--- MATERIAL FOR THIS EXERCISE ---
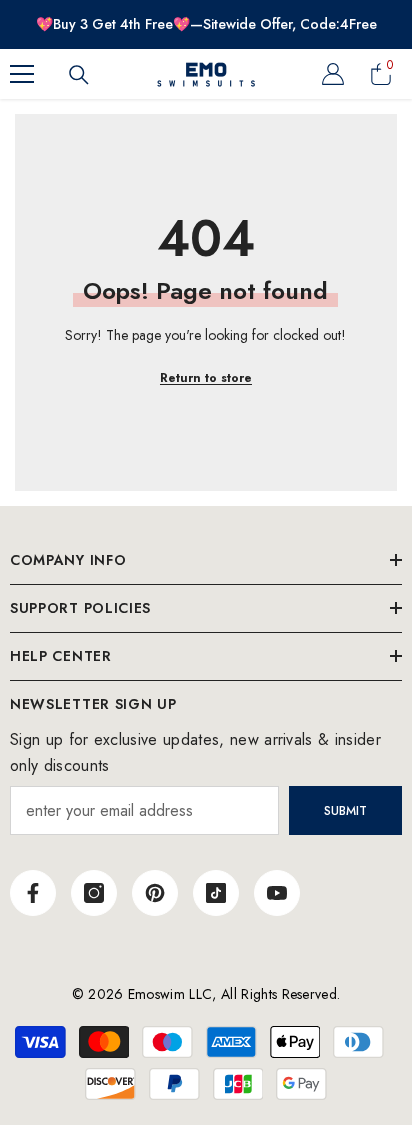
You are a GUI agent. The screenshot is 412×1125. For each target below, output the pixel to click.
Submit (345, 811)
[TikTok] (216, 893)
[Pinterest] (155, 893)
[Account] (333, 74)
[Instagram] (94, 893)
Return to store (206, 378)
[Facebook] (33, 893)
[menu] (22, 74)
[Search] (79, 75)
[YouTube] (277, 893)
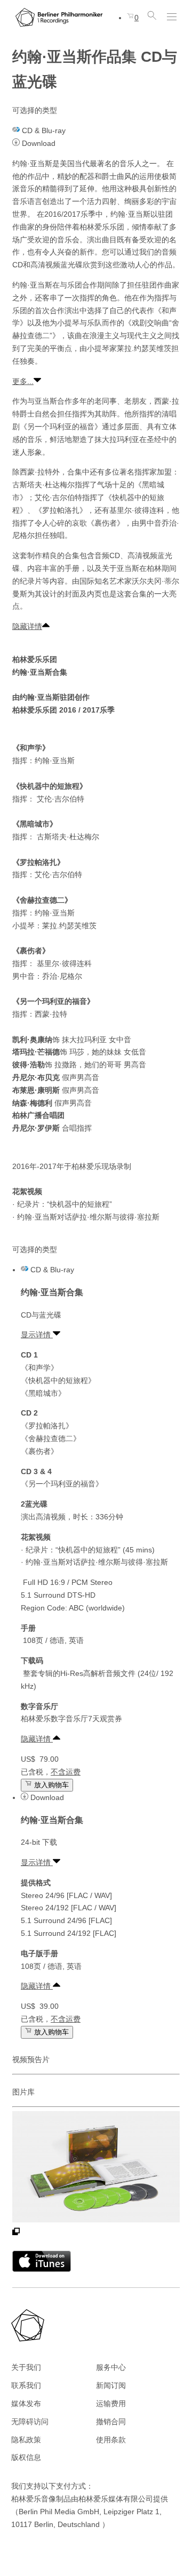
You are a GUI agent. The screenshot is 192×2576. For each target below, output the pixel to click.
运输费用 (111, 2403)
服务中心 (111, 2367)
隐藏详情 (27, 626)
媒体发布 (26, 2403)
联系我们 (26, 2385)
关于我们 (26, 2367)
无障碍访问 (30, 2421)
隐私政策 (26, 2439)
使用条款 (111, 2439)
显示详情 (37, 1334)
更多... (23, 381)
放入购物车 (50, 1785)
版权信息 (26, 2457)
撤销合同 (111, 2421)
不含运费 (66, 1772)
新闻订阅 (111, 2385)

==

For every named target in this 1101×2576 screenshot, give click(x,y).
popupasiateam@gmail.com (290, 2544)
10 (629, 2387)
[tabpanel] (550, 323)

---

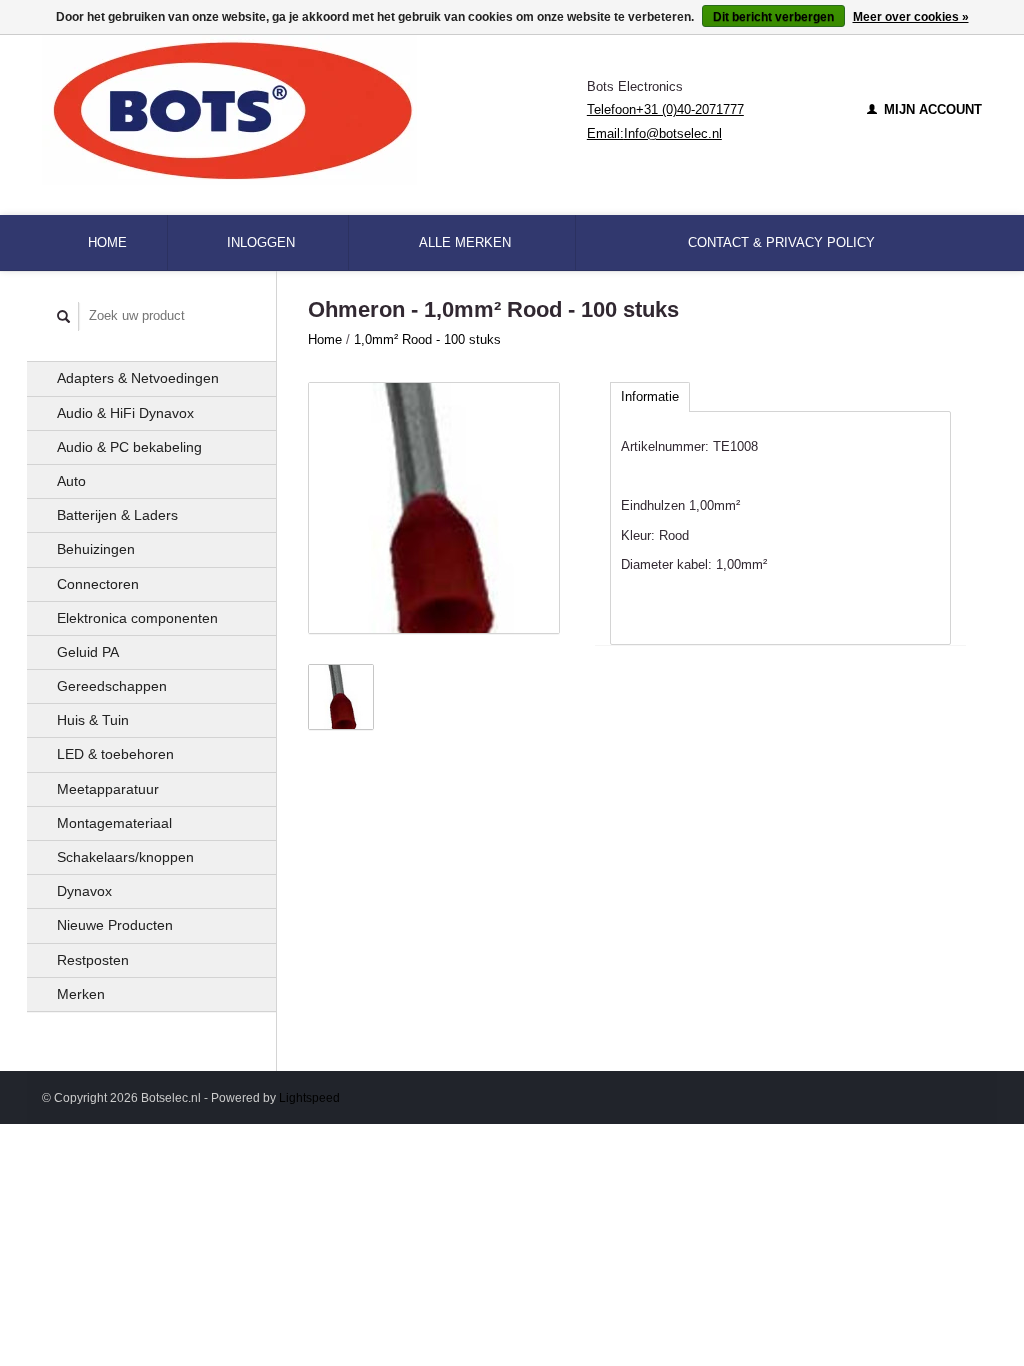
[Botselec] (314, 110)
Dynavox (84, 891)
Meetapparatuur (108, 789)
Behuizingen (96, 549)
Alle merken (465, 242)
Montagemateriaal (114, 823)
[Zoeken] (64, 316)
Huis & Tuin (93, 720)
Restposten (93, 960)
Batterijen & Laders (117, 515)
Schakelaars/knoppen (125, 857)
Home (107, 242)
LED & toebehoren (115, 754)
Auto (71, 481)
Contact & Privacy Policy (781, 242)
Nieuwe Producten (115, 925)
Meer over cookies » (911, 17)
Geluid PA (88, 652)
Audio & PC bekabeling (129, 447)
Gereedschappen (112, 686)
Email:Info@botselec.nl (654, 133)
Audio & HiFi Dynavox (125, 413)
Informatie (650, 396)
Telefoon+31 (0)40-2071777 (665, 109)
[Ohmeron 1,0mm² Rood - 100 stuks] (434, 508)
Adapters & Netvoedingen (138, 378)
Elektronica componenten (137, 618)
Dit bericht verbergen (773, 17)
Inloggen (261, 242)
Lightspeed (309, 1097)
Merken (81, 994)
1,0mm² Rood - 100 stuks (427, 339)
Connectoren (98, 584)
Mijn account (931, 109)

--- REQUIREMENT ---
Look above for the line containing "Gereedschappen (112, 686)". Output from there through the line containing "Mijn account (931, 109)", exactly and inclusively.

--- EXPECTED ANSWER ---
Gereedschappen (112, 686)
Email:Info@botselec.nl (654, 133)
Audio & HiFi Dynavox (125, 413)
Informatie (650, 396)
Telefoon+31 (0)40-2071777 (665, 109)
[Ohmeron 1,0mm² Rood - 100 stuks] (434, 508)
Adapters & Netvoedingen (138, 378)
Elektronica componenten (137, 618)
Dit bericht verbergen (773, 17)
Inloggen (261, 242)
Lightspeed (309, 1097)
Merken (81, 994)
1,0mm² Rood - 100 stuks (427, 339)
Connectoren (98, 584)
Mijn account (931, 109)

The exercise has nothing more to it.